Cette légende explique que dans la classification des êtres le bouc représente parfois une tentative d’union entre l’animal et la plante comme le corail est intermédiaire entre la plante et l’animal, comme la chauve-souris relie l’oiseau et le mammifère.
Mais, face à l’Europe chrétienne, c’est encore l’Inde védique qui apporte à l’aspect négatif du symbole un contrepoids suffisant en identifiant le bouc, animal du sacrifice védique, à Agni, dieu du feu:
Le bouc est Agni, le bouc est la splendeur;
Atharva-Veda,9,5
…le bouc chasse au loin des ténèbres…
O bouc, monte au ciel des hommes pieux;
…le bouc est né de la splendeur d’Agni
Il apparaît comme le symbole du feu génésique, du feu sacrificiel, d’où naît la vie, la vie nouvelle et sainte: aussi sert-il de monture au dieu Agni, le régent du Feu.
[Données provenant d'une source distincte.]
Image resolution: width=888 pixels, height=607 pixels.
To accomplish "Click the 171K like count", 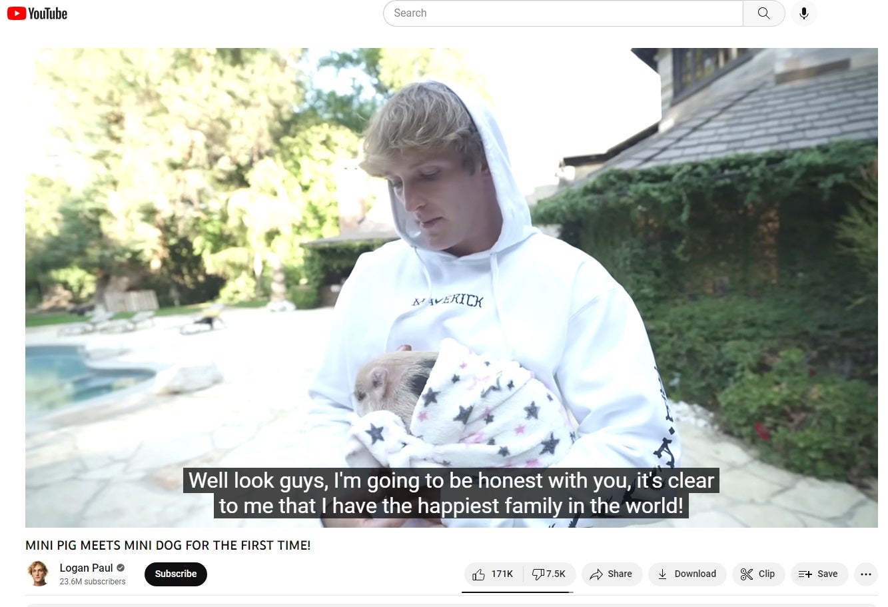I will pyautogui.click(x=502, y=574).
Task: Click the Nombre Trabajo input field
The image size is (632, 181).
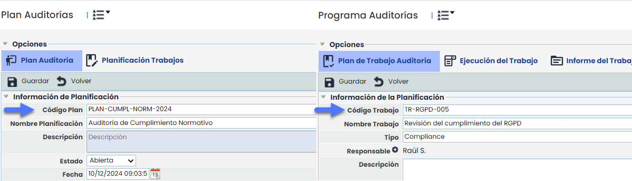Action: coord(517,124)
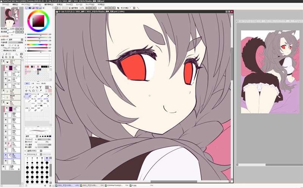Image resolution: width=303 pixels, height=188 pixels.
Task: Select the rectangular selection tool
Action: pyautogui.click(x=27, y=87)
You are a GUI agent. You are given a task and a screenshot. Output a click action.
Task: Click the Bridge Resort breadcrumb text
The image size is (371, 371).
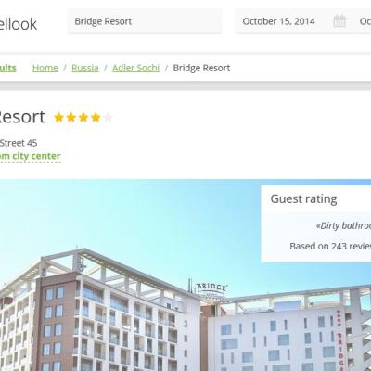pos(201,68)
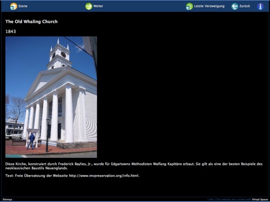Viewport: 270px width, 202px height.
Task: Visit the Virtual Spaces footer link
Action: [260, 199]
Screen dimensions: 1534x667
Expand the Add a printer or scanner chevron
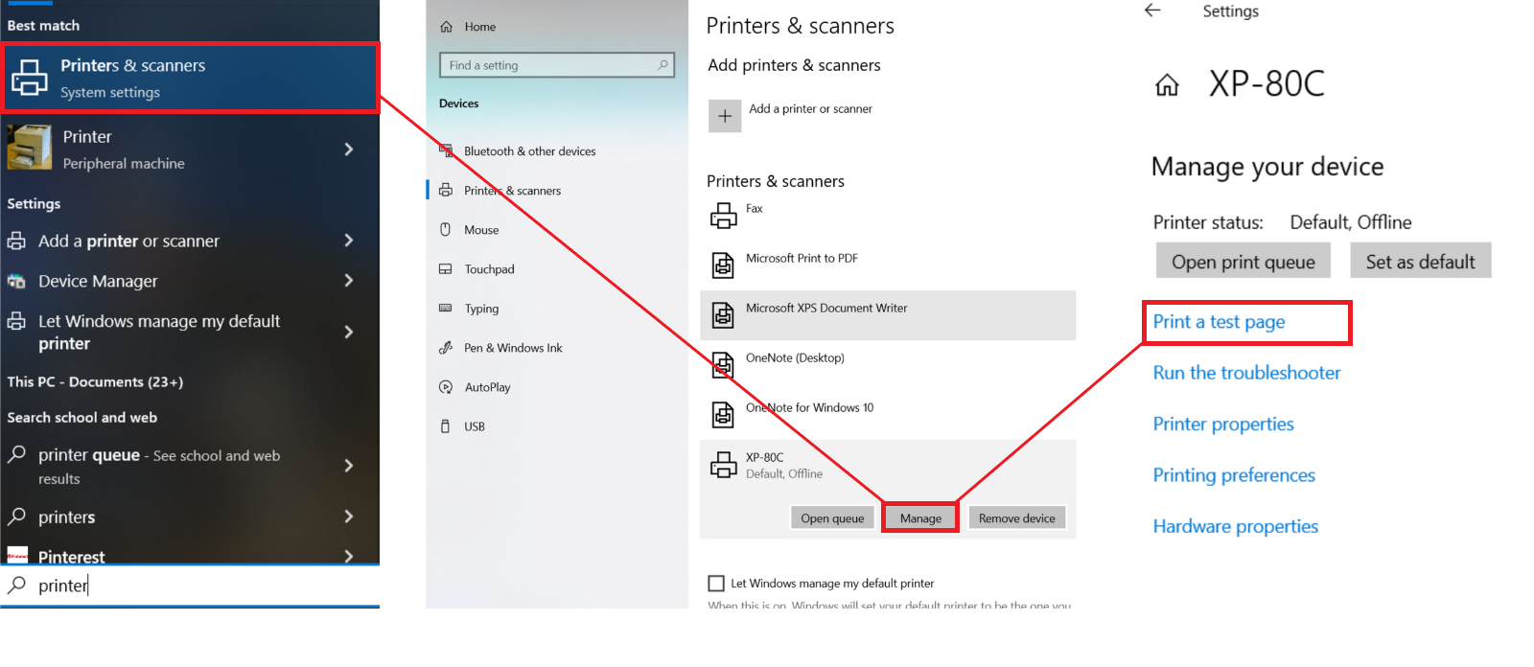point(348,241)
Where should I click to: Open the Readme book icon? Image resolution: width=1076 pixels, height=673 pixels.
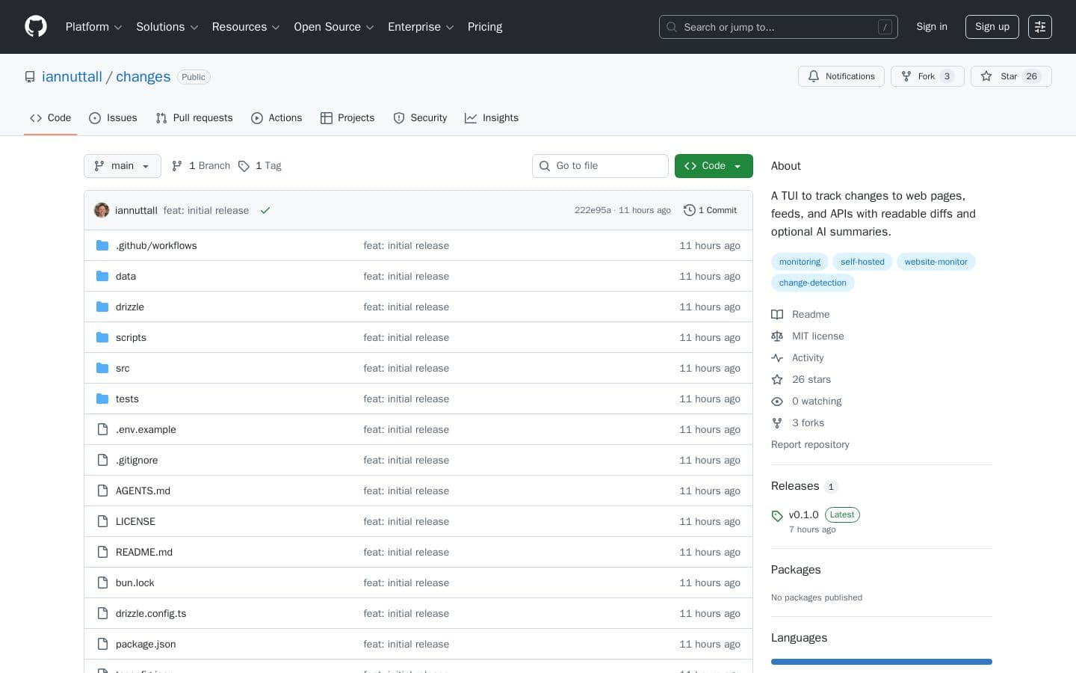(777, 314)
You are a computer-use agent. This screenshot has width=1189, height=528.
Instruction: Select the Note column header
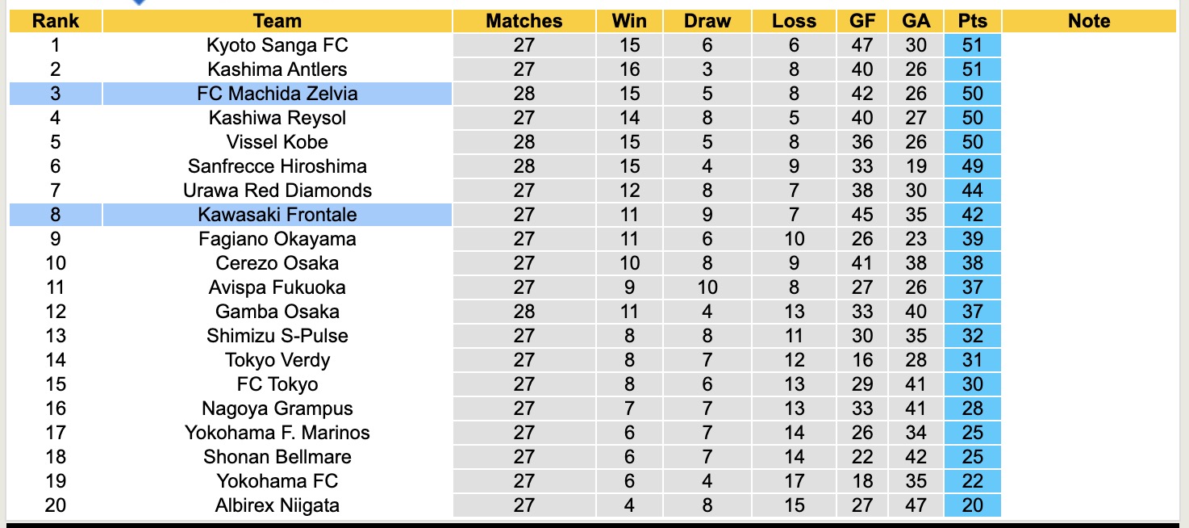[x=1089, y=21]
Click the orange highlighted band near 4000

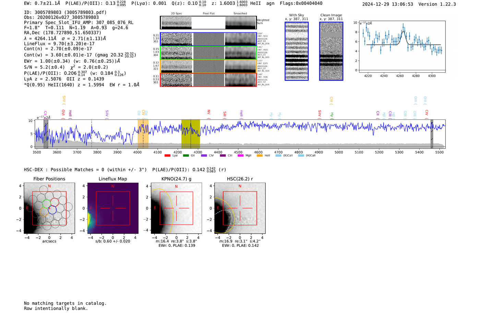tap(143, 134)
Il devient alors un animal solaire revêtu des trois qualités fondamentales, ou guna, comme la chèvre.
Saint et divin pou les uns, satanique pour les autres, le bouc est bien l’animal tragique, qui symbolise la force de l’élan vital, à la fois généreux et facilement corruptible.
La diabolisation de la déesse mère
Aux origines des religions, la déesse de l’amour et de la guerre fut célébrée pendant près de 4000 ans comme la divinité des dualités : Ishtar en Mésopotamie, Inanna dans l’empire sumérien, Isis dans l’empire d’Égypte, Cybèle en Phrygie, Artémis à Éphèse, Europa dans l’empire grec, Aphrodite dans l’empire romain.
Isthar, fille du Dieu primordial Enlil, est parfois représentée avec une barbe, des seins et des armes. Et aussi accompagnée de deux lions, d’un bouc ou d’un taureau. On lui confère aussi le pouvoir de donner le genre masculin et féminin ou de l’inverser à sa guise.
Dans les anciennes cultures, ils utilisaient le taureau ou le bouc pour représenter la déesse de la fécondité. Malheureusement tout le symbolisme autour de cette divinité a été diabolisé par la culture hébraïque. Afin de mettre en avant leur culte patriarcal en transformant la déesse mère en YHWH…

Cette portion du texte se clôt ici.